Performance targets:
- consolidated revenue is expected to grow single-digit (from low single-digit);
- adjusted EBITDA – in percentage terms – is forecast to be over 13% of consolidated revenue (compared with the previous estimate of an EBITDA margin of 12%), therefore to reach over € 100 million;
- the net result for 2021 is confirmed on a sharp rise, propelled by the improvement in operations and by the non-recurring benefits from the tax realignment of intangible assets already recorded.

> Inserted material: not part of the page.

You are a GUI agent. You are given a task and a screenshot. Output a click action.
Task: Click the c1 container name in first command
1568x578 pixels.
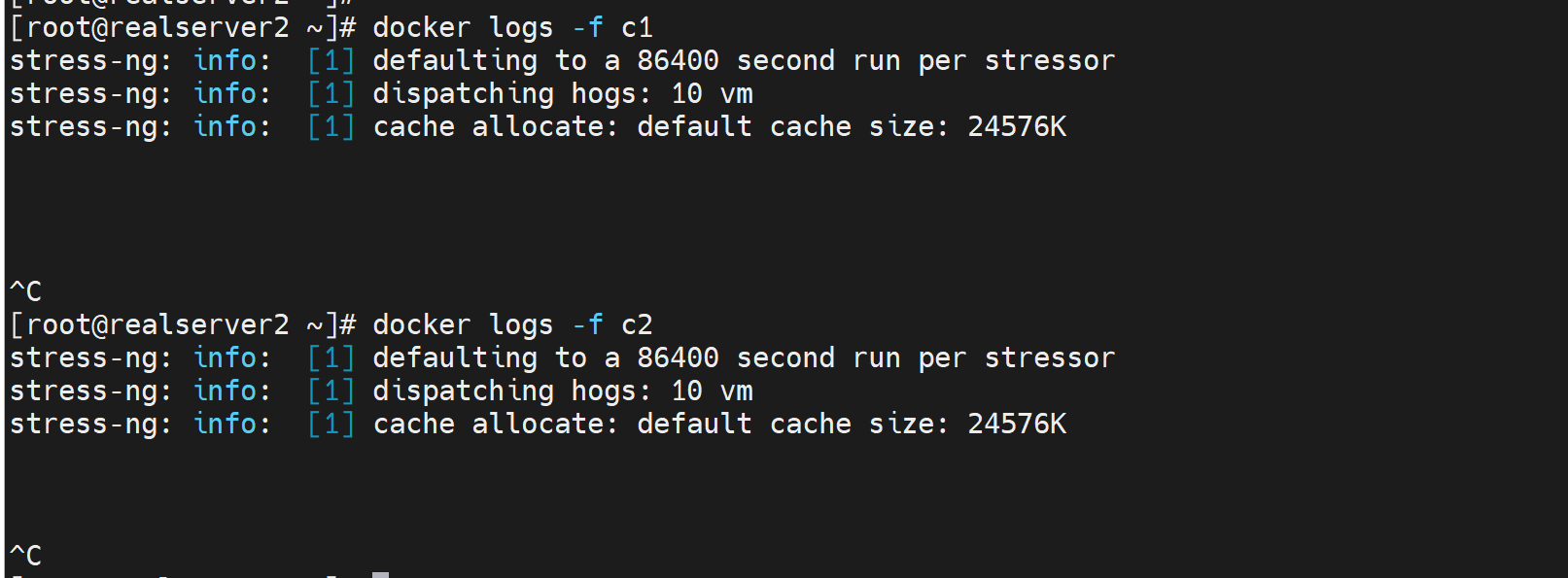click(x=637, y=28)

Cash Flow and Net Financial Position:
Additionally, with regard to the Group’s financial debt, one can reasonably estimate a further increase in cash flow from ordinary operations, bringing it to a range between € 60 and 65 million (from the previous forecast between € 50 and 55 million), a Free Cash Flow of approximately € 50 million and, therefore, the achievement – before the impacts from the adoption of IFRS 16 – of a positive consolidated net financial position at year end equal to approximately € 35 million.
As previously anticipated, the financial strength achieved by the Group has paved the way for a possible return to a shareholder remuneration policy from 2022 (applied to the net result of 2021).

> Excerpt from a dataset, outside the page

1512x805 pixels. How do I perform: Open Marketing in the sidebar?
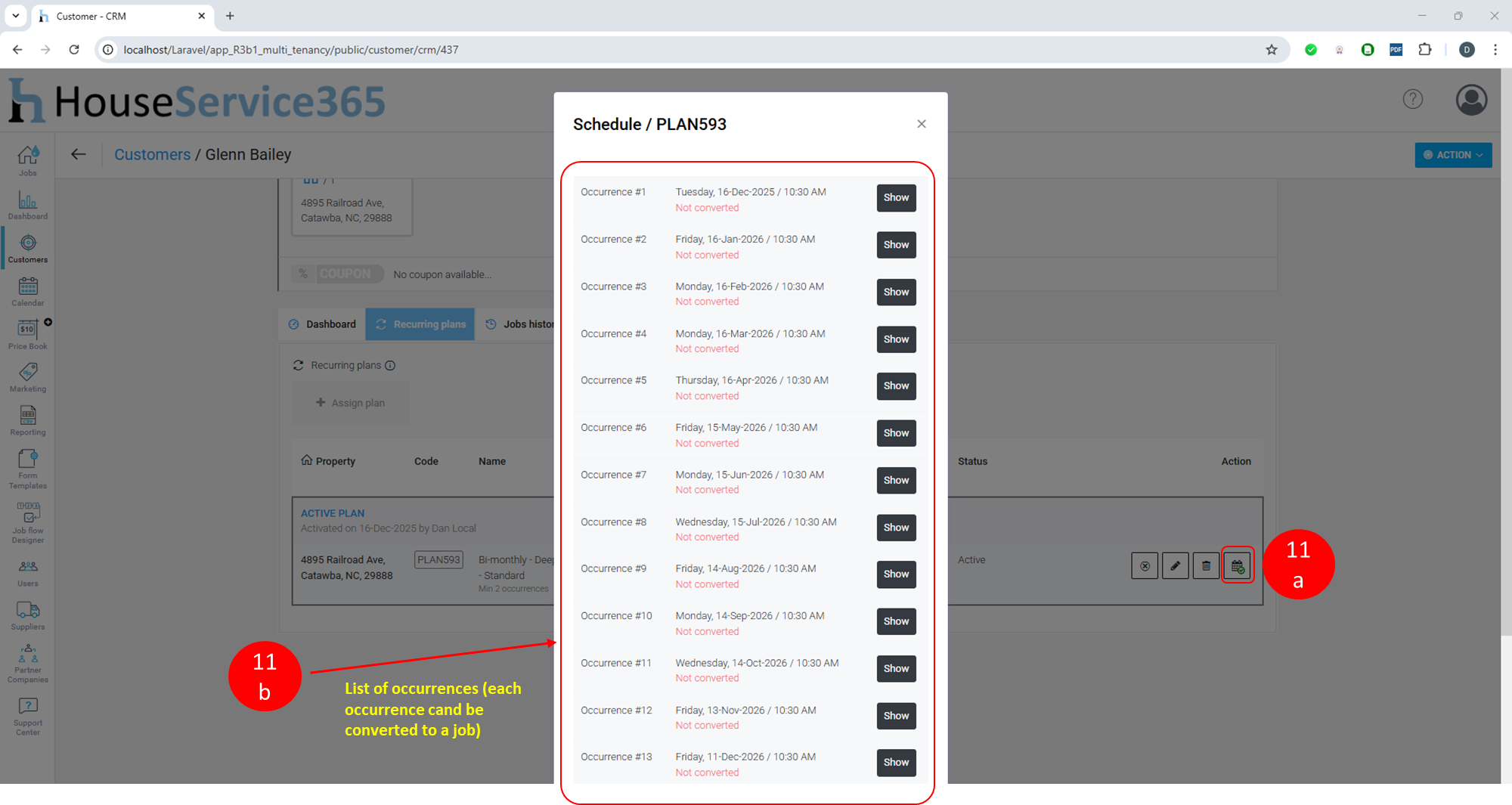point(28,377)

The above forecasts, drawn up on the basis of the current scope, may be updated upon completion of the acquisition of De Agostini Scuola.
PERFORMANCE OF THE BUSINESS AREAS AT 30 SEPTEMBER 2021
In the first nine months of the current year, the Trade books market recorded an overall growth of 3%[1] versus the same period of the prior year; in the third quarter, the increase was 7%, consolidating the positive trend that had started in second half 2020.
If the comparison with 2020 is affected by the lockdown, which impacted on the operation of almost all sales channels in the months of March and April 2020, the comparison with 2019 bears more significance to the extraordinary trend that the Books market is experiencing: growth in the first nine months of the year versus the same period of 2019 amounted, in fact, to 20.6%.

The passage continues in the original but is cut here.